In case it wasn’t already clear, the New York Jets have a new sheriff in town.

And this one has no problem ruffling the feathers of some of the all-time greats.

Head coach Aaron Glenn’s exploits this offseason have shown evidence of a coach who wants to keep everything in-house, including how he and the players on his roster communicate with each other.

So, when Aaron Rodgers told everyone earlier this week about his split with the Jets, it only enhanced Glenn’s true message.

Aaron Glenn’s Message Proven Right For Jets

Speaking on “The Pat McAfee Show” Thursday afternoon, Rodgers went out of his way to criticize the Jets as a franchise and spent most of his bashing on the Jets’ new coach.

“He said, ‘I don’t wanna be up in front of the room, saying something, and have guys looking back at you,'” Rodgers said of Glenn’s remarks. “And I said, ‘What does that even mean? Are you assuming that I would be in the back of the room during the team meeting, undermining what you’re saying?’ I said, ‘You don’t know me.’ And he said, ‘You don’t know me.’

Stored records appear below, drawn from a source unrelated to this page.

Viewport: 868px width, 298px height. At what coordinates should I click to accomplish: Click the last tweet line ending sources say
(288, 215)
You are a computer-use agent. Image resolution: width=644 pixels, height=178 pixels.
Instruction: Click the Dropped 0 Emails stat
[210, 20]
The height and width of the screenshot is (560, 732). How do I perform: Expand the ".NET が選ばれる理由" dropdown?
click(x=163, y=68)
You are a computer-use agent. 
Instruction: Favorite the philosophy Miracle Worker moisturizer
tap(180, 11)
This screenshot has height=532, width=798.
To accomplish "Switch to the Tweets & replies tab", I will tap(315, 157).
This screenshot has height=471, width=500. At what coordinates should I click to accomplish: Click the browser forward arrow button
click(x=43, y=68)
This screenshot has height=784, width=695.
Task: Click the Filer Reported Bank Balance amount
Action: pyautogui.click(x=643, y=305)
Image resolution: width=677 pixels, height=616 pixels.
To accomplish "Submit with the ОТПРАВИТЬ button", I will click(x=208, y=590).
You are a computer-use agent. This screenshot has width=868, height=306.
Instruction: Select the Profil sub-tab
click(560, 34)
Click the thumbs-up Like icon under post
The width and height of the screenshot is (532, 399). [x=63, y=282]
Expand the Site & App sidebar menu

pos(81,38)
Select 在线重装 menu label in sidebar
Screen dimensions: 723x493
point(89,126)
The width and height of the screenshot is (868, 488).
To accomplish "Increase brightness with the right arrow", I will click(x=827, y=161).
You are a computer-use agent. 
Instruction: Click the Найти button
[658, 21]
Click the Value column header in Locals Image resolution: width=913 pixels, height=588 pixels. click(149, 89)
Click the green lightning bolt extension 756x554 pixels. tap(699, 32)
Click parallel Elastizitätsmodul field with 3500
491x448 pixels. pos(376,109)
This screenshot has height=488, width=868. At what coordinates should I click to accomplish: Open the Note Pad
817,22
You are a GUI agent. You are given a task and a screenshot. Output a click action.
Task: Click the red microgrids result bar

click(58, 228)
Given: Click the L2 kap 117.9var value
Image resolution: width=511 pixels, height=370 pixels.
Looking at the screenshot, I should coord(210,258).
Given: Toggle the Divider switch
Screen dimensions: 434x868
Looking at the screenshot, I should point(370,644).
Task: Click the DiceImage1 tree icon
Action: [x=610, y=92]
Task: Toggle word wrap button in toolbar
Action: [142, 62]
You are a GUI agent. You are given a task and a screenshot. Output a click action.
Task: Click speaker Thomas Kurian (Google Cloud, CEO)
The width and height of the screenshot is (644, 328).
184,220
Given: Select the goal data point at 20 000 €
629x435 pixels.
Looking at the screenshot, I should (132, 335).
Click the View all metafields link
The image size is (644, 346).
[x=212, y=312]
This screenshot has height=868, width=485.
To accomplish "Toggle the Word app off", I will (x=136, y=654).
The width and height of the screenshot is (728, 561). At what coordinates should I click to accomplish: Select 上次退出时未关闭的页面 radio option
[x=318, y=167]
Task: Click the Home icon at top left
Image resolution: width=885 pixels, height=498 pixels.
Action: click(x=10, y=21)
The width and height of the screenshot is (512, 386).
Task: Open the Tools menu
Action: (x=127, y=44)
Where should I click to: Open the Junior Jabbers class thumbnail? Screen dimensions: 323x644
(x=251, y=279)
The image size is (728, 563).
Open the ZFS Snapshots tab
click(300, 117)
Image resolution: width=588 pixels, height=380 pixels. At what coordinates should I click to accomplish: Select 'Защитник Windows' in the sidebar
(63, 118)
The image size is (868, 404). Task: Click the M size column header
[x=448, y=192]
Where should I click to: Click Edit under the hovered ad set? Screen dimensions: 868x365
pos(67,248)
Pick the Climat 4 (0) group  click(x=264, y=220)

“And then I said, ‘Exactly. Which is why I flew across the country to have a face-to-face meeting with you, to talk about my experience with the Jets and to hear your vision for the team.’ … What I thought was gonna be a couple-hour meeting turned into like a 15-minute meeting, and I walked out of there … I don’t want any part of that. It was already a debacle.”

Rodgers may think his meeting with Glenn was a debacle, but it was anything but for the franchise. It only didn’t look good for him.

Glenn’s message has been clear. He came into Florham Park with a goal to improve the organization’s culture and finally build a winner.

Rodgers only won six games in his two years with the team, while the organization won a combined 12 games during that span. It wasn’t a successful stretch, and it was clear that the four-time NFL MVP wasn’t the same caliber player.

So Glenn went in a different direction. He removed the distractions that could have come to the team with the future Hall-of-Famer on the roster and is building the team in his image.

Whether it works out or not is irrelevant. Whether the team’s decision to move on from Rodgers came from ownership first is also irrelevant.

The fact is that the Jets have a new sheriff in town. And he isn’t taking the old ways of doing things as gospel. New York may be all the better off because of that.